In the case of $\mathsf{Set}$, taking $B$ to have cardinality greater than 1, in every case the category of algebras is equivalent to $\mathsf{Set}^{op}$, i.e., $[-, B]: \mathsf{Set}^{op} \to \mathsf{Set}$ is monadic.

It's already been pointed out that this has a left adjoint, namely $[-, B]^{op}: \mathsf{Set} \to \mathsf{Set}^{op}$. By the crude monadicity theorem, it suffices to check that $[-, B]$ reflects isomorphisms and preserves reflexive coequalizers.
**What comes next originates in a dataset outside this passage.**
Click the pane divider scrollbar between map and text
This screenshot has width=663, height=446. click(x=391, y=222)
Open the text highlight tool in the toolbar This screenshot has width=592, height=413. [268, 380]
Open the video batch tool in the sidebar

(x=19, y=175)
We know $[-, 2]: \mathsf{Set}^{op} \to \mathsf{Set}$ preserves reflexive coequalizers -- that's a special case of how Paré proved his theorem that for a topos $E$, that $[-, \Omega]: E^{op} \to E$ preserves reflexive coequalizers. Also, for any set $P$, we know that $P \times -: \mathsf{Set} \to \mathsf{Set}$ preserves connected limits and in particular equalizers. Therefore, $[-, 2^P]: \mathsf{Set}^{op} \to \mathsf{Set}$, being isomorphic to a composite

$\mathsf{Set}^{op} \stackrel{(P \times -)^{op}}{\to} \mathsf{Set}^{op} \stackrel{[-, 2]}{\to} \mathsf{Set}$

of functors that preserve reflexive coequalizers, also preserves reflexive coequalizers. Then $[-, B]$, being a retract of a functor $[-, 2^B]$ that preserves reflexive coequalizers, must also preserve reflexive coequalizers.
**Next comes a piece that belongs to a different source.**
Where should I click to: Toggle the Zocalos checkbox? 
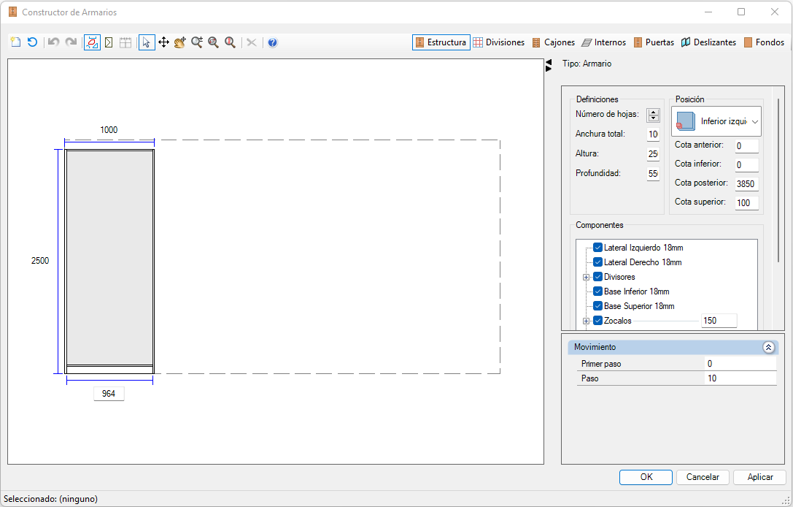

Isomorphisms in $\mathsf{Set}$ are epi-monos, so to see that $[-, B]$ reflects isomorphisms, it suffices that it reflects epis and monos. For that, it suffices that $[-, B]$ is faithful, or in other words that $B$ is a cogenerator. But this in turn follows from the fact that $2$ is a cogenerator and there is a monomorphism $2 \to B$.

fosco (Dec 27 2021 at 09:17):

Todd, this is very neat, thanks for taking the time to share it from your email :-)
What surprised me the most about this is that the algebras are the same for every $B$ of cardinality $>2$.

Todd Trimble (Dec 27 2021 at 11:29):

You're welcome! Of course, one would also like a more intuitive understanding as well. That shouldn't be too hard to cook up.

Seemingly related is the fact that $[, V]: \mathsf{Vect}^{op} \to \mathsf{Vect}$ is also monadic for any non-zero vector space $V$. This fact came up around the time Tom Leinster was writing his series of articles about ultrafilters and measures. Again, what is crucial is the fact that such $V$ is an injective cogenerator; see here.

What this also reminds me of is the fact that there are many Lawvere theories whose models are Boolean algebras. The usual Lawvere theory is opposite to the category of finitely generated free Boolean algebras, which by a baby version of Stone duality may be identified with the category of finite sets of cardinality $2^n$. But now here comes a nice trick: if $T$ is any category with finite products, and $\bar{T}$ is its Cauchy completion, then $\bar{T}$ also has finite products, and moreover the category of product-preserving functors $T \to \mathsf{Set}$ is equivalent to the category of product-preserving functors $\bar{T} \to \mathsf{Set}$. For example, the Cauchy completion of finite sets of cardinality $2^n$ is the category $\mathrm{Fin}_+$ of nonempty finite sets. But then, the same is true if we start instead with finite sets of cardinality of $3^n$! It follows that if we take our Lawvere theory to be $\mathrm{Fin}_{3^\bullet}$, then we get the same category of algebras, i.e., Boolean algebras!

That may seem a little weird. It shows that there are many "underlying set" functors $U: \mathrm{Bool} \to \mathsf{Set}$. But it makes a little more sense if you consider that the number of chains $x \leq y$ in a Boolean algebra with $2^n$ elements is $3^n$. Circling back around then to the top of this post, I propose that if we think of $\mathsf{Set}^{op}$ as the category of complete atomic Boolean algebras, then the functor $[-, 3]: \mathsf{Set}^{op} \to \mathsf{Set}$ sends a CABA = power set $P(X)$ to the set of 2-fold chains $a \leq b$ in $P(X)$. (Well, that's one way of thinking about it; there are others.)

Jules Hedges (Dec 29 2021 at 15:51):

Wow!

Jules Hedges (Dec 29 2021 at 15:52):

I wonder, was this really an open question, or is it "known" but just not well known

Jules Hedges (Dec 29 2021 at 15:53):

May I propose that someone writes this down somewhere more permanent than here (for example an nCafe post)?

Todd Trimble (Dec 29 2021 at 15:55):

(Thanks!) I think it's known to certain people like Lawvere. Certainly a conversation he had with me exerted an influence. I'd bet @Tom Leinster knows it on some level as well, and he may have written something like this down himself.

Todd Trimble (Dec 29 2021 at 16:08):

For example, Tom wrote this Cafe post, linking to this section in an nLab article. And definitely check out this other Cafe post, as well as his paper.

Jules Hedges (Dec 29 2021 at 16:13):

I wonder, if you squint enough, if this (namely that $\mathbf{Set}^{op}$ is "backwards") "explains" why $K_R$ is the "monad for the side effect of really gnarly control flow shenanigans"